# prepping for small game now.



## john warren (Jan 25, 2005)

got my "new to me" marlin model 60,,, need to get to the range with it and sight it in real good. have a little over 1000 rounds of .22 lr
a ton of ammo for both my 20 ga and 12 ga. have my crow decoys , duck , goose, and turkey all cleaned, tested and ready to deploy.
went over my calls last night need a new duck call and not crazy about my goose call. crow calls are good as are a variety of turkey calls, and owl call.
i do have a favorite od OLT squirrel call that the bellows finaly rotted off. but i also had a hs squirrel call that the reed fell apart on. just to see what it would do i put the hs bellows on the Olt call,,,, holy bucked toothed bandit batman! that thing works great! better volume more control, and by jiggling it briskly does an awsome squirrel chatter. the old wood barrel i filed notches in years ago, and if you scrape an empty shell on it sounds just like a squirrel chewing a nut shell... rarely fails to trick other squirrels to come investigate the food source. that plus a distress whistle i have on the same lanyard makes a great call set up.
been getting my little squirrel dog out and running for exercise keeping her nails nice and trim and she has been treeing squirrel like she knows season is near. even my lazy old cocker seems to want to get in the woods,,,but i fear that would explode his fat old heart. just the same he went in for a field cut today and i will get him out . if it kills him he will go with a big fat "wag" on his tail and a sloppy grin on his face.
washed and repaired my old game vest,,, lol you should see the terrier go nuts when i pull that out..smelling of about a hundred or so squirrel i toted in it last year. have to think about replacing it,,, to be honest it seems to have shrunk up on me sometime during the last 20 or so years. at least thats my story and i'm stickin to it.
is everyone else starting to smell like they use gun oil for cologne?


----------



## Slug Gunner (Dec 7, 2006)

Plan on getting my stuff around this weekend and getting the guns oiled up.
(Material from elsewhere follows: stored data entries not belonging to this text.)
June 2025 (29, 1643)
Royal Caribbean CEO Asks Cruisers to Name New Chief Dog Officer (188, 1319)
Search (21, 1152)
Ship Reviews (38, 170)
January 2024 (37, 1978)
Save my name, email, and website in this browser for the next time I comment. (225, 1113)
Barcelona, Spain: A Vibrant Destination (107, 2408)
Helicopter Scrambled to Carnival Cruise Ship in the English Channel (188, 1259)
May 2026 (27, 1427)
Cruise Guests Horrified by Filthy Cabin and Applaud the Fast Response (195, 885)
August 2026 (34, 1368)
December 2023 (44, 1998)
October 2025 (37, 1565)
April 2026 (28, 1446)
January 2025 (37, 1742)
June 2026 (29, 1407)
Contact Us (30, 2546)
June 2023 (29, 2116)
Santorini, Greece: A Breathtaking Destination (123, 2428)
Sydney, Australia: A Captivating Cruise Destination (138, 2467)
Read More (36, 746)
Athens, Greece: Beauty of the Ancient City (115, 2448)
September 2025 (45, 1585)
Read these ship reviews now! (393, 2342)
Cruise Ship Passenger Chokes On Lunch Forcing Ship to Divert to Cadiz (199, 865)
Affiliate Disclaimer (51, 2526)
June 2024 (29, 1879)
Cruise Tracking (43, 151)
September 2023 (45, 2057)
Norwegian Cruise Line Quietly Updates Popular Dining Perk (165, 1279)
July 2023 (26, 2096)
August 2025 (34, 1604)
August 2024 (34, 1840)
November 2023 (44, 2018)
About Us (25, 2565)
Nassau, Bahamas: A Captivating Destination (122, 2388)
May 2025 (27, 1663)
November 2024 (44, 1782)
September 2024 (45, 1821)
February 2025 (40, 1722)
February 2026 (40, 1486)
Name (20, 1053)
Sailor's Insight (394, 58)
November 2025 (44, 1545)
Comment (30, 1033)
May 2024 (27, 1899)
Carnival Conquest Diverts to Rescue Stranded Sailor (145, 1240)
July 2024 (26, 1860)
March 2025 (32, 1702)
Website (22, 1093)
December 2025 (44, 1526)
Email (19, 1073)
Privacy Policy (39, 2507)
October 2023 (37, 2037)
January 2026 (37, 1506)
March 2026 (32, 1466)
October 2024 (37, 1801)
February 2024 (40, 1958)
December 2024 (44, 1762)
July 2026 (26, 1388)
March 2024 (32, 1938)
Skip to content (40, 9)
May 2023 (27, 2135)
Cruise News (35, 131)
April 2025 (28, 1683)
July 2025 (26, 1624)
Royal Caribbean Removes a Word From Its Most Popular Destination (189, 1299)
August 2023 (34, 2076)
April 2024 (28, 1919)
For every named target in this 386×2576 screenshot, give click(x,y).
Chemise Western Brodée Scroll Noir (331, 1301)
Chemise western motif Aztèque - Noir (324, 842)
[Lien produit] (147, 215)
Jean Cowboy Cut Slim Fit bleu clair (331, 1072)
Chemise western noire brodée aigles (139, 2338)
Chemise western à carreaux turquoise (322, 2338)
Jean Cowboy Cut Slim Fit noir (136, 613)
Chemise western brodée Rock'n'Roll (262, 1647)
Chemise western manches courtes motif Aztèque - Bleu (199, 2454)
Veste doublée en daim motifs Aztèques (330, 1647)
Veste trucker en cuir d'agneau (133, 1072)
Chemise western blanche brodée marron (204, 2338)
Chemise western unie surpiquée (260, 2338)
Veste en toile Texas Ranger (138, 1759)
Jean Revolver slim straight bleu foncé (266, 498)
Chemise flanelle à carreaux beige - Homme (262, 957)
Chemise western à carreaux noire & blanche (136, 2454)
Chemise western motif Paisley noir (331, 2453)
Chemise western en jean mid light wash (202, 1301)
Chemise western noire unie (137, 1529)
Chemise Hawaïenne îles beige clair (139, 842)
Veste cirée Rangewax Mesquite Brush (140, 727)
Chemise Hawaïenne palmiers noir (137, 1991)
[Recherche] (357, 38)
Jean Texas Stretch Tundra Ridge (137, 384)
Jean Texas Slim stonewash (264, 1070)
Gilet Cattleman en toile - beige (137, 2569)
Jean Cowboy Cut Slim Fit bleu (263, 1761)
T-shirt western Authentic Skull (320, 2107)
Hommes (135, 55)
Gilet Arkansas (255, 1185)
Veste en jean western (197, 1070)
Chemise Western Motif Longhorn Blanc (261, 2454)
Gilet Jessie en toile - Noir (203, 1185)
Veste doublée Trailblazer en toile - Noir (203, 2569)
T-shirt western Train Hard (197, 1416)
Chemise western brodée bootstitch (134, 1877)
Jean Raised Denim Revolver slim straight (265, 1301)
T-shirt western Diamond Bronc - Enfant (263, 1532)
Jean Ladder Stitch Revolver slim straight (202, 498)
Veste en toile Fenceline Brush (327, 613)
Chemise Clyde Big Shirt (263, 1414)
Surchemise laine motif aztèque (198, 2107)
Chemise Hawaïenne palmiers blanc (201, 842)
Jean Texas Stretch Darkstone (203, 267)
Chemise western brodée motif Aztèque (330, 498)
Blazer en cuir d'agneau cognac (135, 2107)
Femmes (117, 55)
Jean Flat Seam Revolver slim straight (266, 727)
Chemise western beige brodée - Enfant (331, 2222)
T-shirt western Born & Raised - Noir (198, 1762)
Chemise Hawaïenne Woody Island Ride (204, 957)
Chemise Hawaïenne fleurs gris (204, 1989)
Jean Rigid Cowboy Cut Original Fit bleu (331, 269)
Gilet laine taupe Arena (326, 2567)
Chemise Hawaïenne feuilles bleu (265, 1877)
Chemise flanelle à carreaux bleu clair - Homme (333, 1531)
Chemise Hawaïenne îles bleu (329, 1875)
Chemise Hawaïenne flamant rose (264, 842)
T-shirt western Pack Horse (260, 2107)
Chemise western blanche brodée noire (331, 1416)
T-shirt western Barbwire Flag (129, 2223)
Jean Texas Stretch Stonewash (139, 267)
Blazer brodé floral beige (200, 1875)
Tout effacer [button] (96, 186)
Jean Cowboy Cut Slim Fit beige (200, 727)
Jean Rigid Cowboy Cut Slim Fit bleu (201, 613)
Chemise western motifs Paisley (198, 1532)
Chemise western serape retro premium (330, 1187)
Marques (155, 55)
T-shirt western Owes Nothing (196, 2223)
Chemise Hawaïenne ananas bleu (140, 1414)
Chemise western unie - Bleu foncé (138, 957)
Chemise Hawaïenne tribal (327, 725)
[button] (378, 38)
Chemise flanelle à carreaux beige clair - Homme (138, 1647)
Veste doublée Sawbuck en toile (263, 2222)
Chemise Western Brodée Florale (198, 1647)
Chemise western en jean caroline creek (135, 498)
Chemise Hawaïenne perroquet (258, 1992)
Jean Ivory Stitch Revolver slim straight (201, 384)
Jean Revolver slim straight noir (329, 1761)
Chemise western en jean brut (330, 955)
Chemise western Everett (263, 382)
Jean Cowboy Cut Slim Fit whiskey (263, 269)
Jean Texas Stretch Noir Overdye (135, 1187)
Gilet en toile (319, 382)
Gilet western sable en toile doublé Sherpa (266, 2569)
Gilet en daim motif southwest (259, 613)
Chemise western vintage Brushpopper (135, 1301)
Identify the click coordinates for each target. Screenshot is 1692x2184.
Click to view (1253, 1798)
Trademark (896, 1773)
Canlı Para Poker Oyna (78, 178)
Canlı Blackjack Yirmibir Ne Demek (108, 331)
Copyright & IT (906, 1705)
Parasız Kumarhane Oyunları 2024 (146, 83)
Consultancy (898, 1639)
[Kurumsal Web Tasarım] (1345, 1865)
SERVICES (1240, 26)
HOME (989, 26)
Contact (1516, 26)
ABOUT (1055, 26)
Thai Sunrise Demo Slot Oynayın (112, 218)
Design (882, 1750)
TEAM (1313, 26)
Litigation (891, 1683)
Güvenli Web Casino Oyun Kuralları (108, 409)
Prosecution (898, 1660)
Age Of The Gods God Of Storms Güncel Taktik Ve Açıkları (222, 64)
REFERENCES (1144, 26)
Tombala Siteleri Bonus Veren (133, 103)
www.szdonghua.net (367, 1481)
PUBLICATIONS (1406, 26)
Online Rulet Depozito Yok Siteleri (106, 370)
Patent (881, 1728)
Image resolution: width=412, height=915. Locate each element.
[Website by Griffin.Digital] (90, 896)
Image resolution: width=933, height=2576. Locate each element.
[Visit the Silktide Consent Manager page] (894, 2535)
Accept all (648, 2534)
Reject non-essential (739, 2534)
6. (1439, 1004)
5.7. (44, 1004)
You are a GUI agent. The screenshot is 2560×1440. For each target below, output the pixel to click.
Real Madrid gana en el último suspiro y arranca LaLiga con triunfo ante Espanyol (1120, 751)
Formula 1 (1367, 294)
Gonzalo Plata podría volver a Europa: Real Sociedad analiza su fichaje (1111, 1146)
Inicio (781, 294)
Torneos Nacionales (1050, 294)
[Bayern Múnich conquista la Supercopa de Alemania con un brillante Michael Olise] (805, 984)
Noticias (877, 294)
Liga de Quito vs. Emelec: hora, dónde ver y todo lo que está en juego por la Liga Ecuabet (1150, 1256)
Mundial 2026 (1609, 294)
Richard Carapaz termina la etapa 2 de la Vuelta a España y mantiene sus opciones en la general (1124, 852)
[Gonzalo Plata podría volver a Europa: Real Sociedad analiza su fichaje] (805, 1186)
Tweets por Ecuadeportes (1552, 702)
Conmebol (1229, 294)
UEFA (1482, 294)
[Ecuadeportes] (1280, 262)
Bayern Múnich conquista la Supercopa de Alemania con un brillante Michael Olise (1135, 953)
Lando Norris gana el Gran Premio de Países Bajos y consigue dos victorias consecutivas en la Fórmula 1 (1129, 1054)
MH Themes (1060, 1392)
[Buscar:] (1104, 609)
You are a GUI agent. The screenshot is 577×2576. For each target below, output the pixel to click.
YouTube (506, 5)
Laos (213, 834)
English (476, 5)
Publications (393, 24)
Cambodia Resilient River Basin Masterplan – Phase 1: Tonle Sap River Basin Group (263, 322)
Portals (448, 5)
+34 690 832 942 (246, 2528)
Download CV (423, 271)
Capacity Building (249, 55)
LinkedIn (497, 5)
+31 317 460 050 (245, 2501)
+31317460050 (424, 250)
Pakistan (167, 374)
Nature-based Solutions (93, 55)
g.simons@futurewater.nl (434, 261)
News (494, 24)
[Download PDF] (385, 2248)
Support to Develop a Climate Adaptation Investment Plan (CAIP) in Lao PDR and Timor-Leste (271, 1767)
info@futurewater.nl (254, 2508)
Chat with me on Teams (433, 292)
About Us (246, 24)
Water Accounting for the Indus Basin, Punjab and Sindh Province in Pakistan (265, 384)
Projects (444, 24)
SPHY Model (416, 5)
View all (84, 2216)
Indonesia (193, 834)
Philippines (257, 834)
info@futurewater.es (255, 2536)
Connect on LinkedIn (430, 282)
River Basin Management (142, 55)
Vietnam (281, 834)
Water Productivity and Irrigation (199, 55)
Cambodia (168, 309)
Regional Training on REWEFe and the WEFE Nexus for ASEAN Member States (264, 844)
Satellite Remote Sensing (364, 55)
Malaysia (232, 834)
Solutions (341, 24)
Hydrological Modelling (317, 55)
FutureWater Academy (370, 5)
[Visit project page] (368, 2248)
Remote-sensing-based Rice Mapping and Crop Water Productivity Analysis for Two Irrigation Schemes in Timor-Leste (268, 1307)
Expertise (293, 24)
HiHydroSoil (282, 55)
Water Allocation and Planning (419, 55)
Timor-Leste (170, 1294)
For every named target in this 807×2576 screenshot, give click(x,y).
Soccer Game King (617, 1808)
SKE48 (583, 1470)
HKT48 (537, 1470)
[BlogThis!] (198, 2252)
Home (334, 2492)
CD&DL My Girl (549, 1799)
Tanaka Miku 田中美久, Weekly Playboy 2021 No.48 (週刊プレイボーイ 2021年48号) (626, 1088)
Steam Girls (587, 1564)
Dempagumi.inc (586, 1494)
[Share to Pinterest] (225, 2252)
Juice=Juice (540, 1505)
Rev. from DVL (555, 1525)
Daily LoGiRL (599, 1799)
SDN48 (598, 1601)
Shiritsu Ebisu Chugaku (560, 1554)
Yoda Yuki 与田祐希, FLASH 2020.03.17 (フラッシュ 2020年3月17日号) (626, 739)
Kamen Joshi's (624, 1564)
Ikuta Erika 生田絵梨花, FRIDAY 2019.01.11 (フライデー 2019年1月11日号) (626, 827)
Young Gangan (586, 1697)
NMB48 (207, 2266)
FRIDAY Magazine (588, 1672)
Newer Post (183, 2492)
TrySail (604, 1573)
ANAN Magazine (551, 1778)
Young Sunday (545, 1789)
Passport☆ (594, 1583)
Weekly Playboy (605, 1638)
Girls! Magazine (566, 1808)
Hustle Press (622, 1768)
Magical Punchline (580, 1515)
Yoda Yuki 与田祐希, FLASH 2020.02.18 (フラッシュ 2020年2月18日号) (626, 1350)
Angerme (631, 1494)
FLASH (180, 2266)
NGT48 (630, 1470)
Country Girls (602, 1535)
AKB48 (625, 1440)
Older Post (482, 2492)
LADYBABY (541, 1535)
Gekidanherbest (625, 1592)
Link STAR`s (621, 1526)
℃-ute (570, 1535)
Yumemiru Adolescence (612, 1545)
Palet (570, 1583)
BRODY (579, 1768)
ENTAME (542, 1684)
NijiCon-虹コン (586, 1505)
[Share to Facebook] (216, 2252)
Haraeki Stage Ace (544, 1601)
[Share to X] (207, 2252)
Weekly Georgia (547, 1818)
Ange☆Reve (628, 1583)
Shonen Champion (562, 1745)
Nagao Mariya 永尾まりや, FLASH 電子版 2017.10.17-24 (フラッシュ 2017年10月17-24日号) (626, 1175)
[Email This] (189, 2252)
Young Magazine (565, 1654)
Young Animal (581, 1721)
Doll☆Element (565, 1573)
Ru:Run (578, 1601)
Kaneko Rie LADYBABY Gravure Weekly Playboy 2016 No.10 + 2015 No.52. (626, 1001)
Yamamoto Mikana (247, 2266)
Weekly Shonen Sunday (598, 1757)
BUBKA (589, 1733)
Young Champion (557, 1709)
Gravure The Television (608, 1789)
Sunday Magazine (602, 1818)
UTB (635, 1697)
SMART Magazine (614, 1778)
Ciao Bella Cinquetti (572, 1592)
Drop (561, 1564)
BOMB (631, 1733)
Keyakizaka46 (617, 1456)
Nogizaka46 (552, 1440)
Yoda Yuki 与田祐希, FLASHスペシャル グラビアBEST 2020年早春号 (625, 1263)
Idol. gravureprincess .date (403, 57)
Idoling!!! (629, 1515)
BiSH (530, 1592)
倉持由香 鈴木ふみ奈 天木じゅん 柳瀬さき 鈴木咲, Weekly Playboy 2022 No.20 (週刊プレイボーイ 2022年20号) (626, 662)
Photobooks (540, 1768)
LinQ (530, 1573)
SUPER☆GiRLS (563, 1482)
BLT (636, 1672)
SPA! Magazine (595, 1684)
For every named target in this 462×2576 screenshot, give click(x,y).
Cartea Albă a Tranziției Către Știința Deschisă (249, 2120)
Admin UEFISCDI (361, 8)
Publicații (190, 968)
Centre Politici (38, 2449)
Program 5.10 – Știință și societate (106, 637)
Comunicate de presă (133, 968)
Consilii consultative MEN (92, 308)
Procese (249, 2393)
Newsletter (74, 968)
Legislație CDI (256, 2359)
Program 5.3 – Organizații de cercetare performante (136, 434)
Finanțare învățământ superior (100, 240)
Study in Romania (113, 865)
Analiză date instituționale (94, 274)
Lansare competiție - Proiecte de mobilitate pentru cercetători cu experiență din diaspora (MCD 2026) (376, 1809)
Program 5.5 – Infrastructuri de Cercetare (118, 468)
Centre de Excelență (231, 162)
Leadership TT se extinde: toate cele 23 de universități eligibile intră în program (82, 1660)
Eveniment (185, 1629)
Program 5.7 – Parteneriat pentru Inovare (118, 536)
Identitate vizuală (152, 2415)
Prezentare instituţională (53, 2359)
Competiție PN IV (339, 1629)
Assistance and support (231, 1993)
My 6 yr old son is pretty excited about hunting with me this year so I think we'll make a trip and get him a vest so he can help carry anything we get. Need to make at least one more trip to the range and make sure everything on the Marlin 60 is dialed in. My dad borrowed my Ruger 10/22 this summer to deal with some raccoons that were tearing down his corn so I need to get that back and get a scope mounted back on it. Gotta make sure I have some shells for grandpa's old double barrel 16 gauge too!! Good luck this season. I'm ready for cool mornings, a thermos of coffee, and a large tree to sit up against and wait for the squirrels to start moving!!


----------



## ds541 (Dec 3, 2004)

As soon as the weather cools down I'll site in my 10-22 for some tree rats,
I have a range behind my house but the mosquito's are the size of bats and their mean.


----------



## dknollie (Feb 1, 2014)

Glad I'm not the only one getting fired up to get back in the woods for real. Go get em this season guys.


----------



## john warren (Jan 25, 2005)

i saw some nice youth vests at miejers. sew on some cool patches to make it his. and get him a slingshot, always a perfect first hunting weapon. my grandfather told me if i can get a squirrel with a slingshot he would get me a gun,lol took me two days till my whamo nailed one. and i earned a nice little .410 singleshot.
i still carry a slingshot everywhere i go , and the ladies at the office know on any given day i may go to the park and we will end up with a bagged squirrel in the office fridge. they know never to open the orange plastic bag if a dead critter will offend them.


----------



## john warren (Jan 25, 2005)

going to make my third trip to the range with my new .22today.
not sure why really at 50 yars i can only get one magazine of ammo on the target before the bull is gone and i have to patch it up.

guess i just want to make sure. dont like the heavines of the trigger pull but i'm not going to fool with i till after hunting season.

which,,,if you haven't been paying attention,,,,(giggle like a school kid) is real soon!


----------